*Task requirements:*
Please copy out every one of the following records line for line, changing nothing.

==== Supplied entries ====

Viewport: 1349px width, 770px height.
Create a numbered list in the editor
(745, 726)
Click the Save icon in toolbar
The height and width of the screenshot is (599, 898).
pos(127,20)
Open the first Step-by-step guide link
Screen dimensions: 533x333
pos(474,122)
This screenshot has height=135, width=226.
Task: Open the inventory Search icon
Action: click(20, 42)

====

*Task response:*
Viewport: 1349px width, 770px height.
Create a numbered list in the editor
(745, 726)
Click the Save icon in toolbar
The height and width of the screenshot is (599, 898).
pos(127,20)
Open the first Step-by-step guide link
Screen dimensions: 533x333
pos(474,122)
This screenshot has height=135, width=226.
Task: Open the inventory Search icon
Action: click(20, 42)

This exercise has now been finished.